Without this, last_checkpoint_start/_end start at NULL_LSN and
bytes_since_checkpoint at 0 after recovery, so the bytes/time gate
would treat all log written before the crash as “since the last
checkpoint” — firing a redundant checkpoint immediately, or (for the
time branch) measuring the interval from the wrong baseline.
JE ref: Checkpointer.initIntervals(lastCheckpointStart, lastCheckpointEnd, lastCheckpointMillis) — called from
RecoveryManager.recover() after the recovery scan completes. Noxu
passes the recovered checkpoint_start_lsn / checkpoint_end_lsn
(NULL_LSN when the log had no prior checkpoint, matching JE).
Sourcepub fn set_checkpoint_id(&self, last_checkpoint_id: u64)
pub fn set_checkpoint_id(&self, last_checkpoint_id: u64)
REC-H: continue the checkpoint-ID sequence after recovery instead of
restarting at 1. The next checkpoint will use last_checkpoint_id + 1.
The ID is a debug/log tag (not a correctness key), but it should not
regress or collide across restarts.
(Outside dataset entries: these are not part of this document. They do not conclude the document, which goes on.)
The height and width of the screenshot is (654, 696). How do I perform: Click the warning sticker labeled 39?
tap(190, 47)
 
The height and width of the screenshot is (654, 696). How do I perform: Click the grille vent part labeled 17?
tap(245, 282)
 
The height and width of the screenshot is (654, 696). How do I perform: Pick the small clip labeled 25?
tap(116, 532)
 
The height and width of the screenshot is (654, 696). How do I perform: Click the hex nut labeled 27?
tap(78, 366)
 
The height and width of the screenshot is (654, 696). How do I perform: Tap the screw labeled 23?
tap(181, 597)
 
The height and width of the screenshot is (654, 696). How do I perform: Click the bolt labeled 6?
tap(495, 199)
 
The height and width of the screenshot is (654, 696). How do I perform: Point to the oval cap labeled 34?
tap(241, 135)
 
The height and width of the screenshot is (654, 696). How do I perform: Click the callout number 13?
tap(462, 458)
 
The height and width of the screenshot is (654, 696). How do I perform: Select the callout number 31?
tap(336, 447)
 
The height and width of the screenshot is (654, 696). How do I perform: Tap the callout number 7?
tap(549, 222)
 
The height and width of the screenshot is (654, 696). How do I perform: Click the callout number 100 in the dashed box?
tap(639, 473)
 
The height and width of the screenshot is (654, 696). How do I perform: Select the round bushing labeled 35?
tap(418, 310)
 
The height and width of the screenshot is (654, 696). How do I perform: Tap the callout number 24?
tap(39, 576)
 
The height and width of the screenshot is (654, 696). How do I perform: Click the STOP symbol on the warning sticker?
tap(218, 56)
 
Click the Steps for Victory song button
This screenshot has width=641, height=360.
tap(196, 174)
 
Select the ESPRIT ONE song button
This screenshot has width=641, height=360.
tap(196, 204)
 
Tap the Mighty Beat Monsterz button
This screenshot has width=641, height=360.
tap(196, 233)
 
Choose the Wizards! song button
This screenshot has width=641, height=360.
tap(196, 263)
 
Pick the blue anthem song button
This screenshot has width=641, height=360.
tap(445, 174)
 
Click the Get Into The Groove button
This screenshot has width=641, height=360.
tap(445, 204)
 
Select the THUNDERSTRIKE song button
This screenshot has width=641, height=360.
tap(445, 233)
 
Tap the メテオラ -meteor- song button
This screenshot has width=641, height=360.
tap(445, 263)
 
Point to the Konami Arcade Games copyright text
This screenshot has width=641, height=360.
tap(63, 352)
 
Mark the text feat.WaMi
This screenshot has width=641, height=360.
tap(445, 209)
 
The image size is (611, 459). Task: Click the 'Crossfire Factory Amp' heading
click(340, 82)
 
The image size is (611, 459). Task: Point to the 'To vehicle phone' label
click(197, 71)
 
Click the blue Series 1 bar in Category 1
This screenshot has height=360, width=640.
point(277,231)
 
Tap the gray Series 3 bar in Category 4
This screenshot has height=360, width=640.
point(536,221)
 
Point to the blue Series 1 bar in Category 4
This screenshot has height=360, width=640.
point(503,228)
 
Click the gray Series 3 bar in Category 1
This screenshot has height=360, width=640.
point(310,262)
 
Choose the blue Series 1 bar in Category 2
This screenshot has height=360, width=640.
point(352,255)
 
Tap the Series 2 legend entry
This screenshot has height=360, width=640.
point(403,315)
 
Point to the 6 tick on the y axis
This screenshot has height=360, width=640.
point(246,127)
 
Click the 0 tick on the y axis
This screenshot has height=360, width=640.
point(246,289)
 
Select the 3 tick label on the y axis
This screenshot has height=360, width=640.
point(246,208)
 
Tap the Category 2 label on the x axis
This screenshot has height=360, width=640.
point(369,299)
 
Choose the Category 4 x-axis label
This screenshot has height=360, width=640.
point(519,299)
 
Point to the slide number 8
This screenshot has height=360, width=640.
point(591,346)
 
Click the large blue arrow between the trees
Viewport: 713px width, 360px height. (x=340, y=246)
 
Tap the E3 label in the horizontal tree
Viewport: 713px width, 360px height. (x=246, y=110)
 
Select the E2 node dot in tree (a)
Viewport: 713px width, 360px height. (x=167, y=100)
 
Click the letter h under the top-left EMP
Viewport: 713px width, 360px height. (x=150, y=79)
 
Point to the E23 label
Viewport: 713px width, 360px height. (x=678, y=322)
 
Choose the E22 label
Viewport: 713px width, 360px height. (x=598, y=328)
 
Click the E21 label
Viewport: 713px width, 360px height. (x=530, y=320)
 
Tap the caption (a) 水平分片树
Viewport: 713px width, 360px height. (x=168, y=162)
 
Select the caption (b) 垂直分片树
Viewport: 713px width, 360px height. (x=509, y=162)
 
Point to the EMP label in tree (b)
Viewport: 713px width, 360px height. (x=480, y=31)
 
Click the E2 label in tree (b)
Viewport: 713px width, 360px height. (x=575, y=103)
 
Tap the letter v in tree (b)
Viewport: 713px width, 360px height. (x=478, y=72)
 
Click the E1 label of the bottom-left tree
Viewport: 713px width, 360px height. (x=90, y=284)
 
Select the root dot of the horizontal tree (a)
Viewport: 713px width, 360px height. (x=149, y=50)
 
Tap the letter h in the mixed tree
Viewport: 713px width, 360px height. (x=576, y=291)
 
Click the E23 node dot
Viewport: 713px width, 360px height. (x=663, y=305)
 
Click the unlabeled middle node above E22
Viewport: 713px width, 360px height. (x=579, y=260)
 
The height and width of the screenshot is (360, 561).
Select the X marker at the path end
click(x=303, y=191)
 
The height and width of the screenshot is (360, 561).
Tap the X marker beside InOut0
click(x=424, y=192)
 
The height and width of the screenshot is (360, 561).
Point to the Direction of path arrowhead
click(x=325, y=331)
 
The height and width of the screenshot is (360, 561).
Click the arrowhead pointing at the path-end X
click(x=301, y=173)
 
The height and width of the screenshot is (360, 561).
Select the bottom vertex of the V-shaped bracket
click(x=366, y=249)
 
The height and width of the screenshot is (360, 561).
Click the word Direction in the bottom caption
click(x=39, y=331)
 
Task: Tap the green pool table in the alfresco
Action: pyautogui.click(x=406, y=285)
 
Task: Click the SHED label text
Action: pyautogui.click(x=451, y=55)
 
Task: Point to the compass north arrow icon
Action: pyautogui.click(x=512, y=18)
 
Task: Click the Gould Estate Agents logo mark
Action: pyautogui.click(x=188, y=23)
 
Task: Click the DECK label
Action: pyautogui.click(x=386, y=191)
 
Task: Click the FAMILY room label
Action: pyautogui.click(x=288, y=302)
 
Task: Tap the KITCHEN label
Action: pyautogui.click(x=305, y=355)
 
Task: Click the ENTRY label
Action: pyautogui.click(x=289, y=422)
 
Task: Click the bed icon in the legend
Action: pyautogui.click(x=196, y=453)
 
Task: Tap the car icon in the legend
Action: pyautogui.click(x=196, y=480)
Seeded from the recovered
CkptEnd.id.
JE ref: Checkpointer.setCheckpointId(lastCheckpointId) — “can only be
done after recovery”; JE stores checkpointId = lastCheckpointId and
incrementProgress/generateCheckpointId advances from there. Noxu’s
do_checkpoint does fetch_add(1), so we seed next_checkpoint_id = last_checkpoint_id + 1 to make the next emitted ID strictly greater.
Sourcepub fn flush_dirty_bins(&self) -> Result<()>
pub fn flush_dirty_bins(&self) -> Result<()>
Flush all dirty BINs to the log (public, unit-result API).
Calls the internal flush logic and discards the detailed FlushResult,
returning only success/failure. Use this from external callers (e.g.
daemon threads) that do not need per-BIN counts.
Checkpointer.doCheckpoint() partial flush path.